4. Sempre que pode, Gouveia e Melo faz subir o periscópio e sinaliza-se como um eventual candidato a Belém. Voltou a fazê-lo há dias em entrevista à RTP. O pretexto é sempre dizer que nada pode dizer enquanto não for livre para dizer se é ou não concorrente, ou seja, enquanto for militar no ativo. Depois disso, poderá dispor da sua vida e da sua liberdade política plena. A condição militar implica não se meter publicamente na política. Gouveia e Melo pode ainda ser reconduzido uma vez, antes de se retirar. Se o governo o convidar para ficar, pode ser uma manobra para evitar um candidato incómodo. Se ele recusar, é possível que seja um sinal de que vai avançar e que, afinal, o tal super navio que ele anda a congeminar não é a sua grande missão. Gouveia e Melo tem muitos adeptos por ter sido o homem que vacinou Portugal contra a Covid. Além disso, tem boa pinta. Em contrapartida é Almirante. Já tivemos um em Belém e foi o que se sabe.
5. O debate que na noite desta terça-feira vai opor Kamala Harris e Donald Trump é decisivo para as aspirações da atual vice-presidente de suceder a Biden. Um passo em falso pode-lhe ser fatal. É ela que está à prova, depois do colapso de Biden perante um Trump que não deverá deixar o seu registo ofensivo, fanfarrão, mentiroso, mas altamente eficaz.
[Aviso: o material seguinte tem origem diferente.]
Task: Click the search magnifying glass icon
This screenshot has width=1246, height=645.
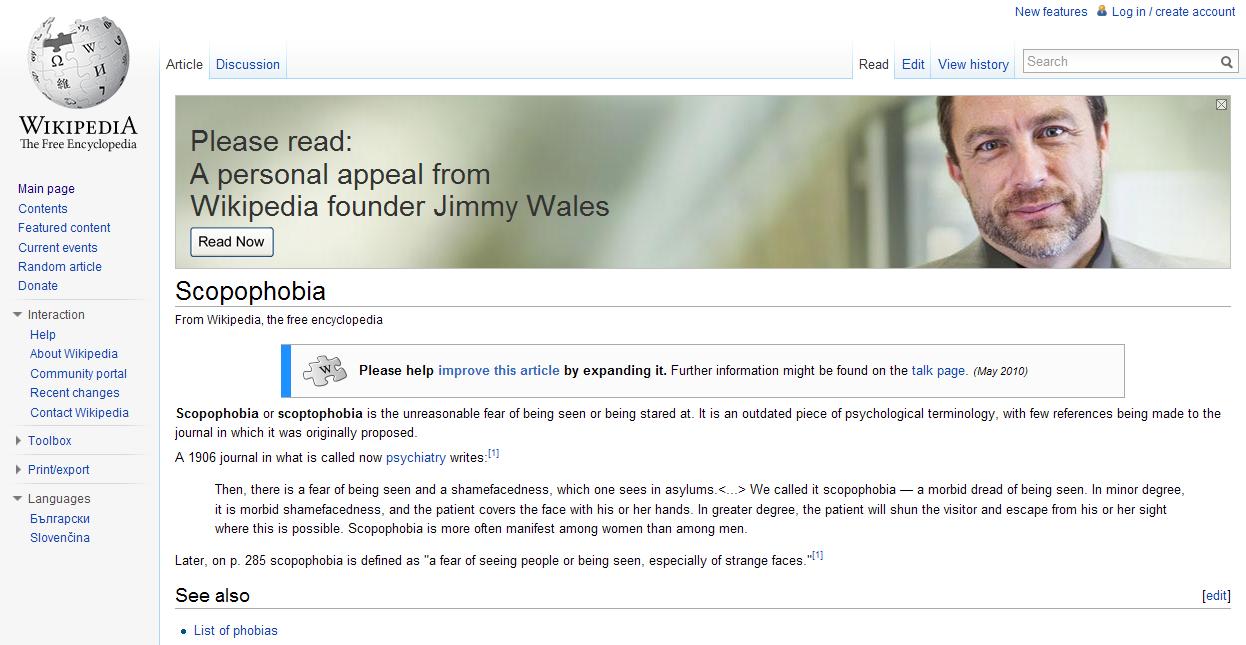Action: click(1226, 62)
6. Com o assentimento de Marine Le Pen, um dos raros sobreviventes do Gaulismo foi indicado primeiro-ministro por um moribundo Macron. Michel Barnier foi comissário europeu e negociou o brexit, impondo condições duras a Londres, sem cortar pontes. A esquerda populista considera duvidosa a democraticidade da escolha. É provável que Barnier não aguente muito tempo e que Macron se confronte com múltiplas crises políticas imediatas e até com tumultos. Mesmo assim, reconheça-se que Barnier é a síntese possível.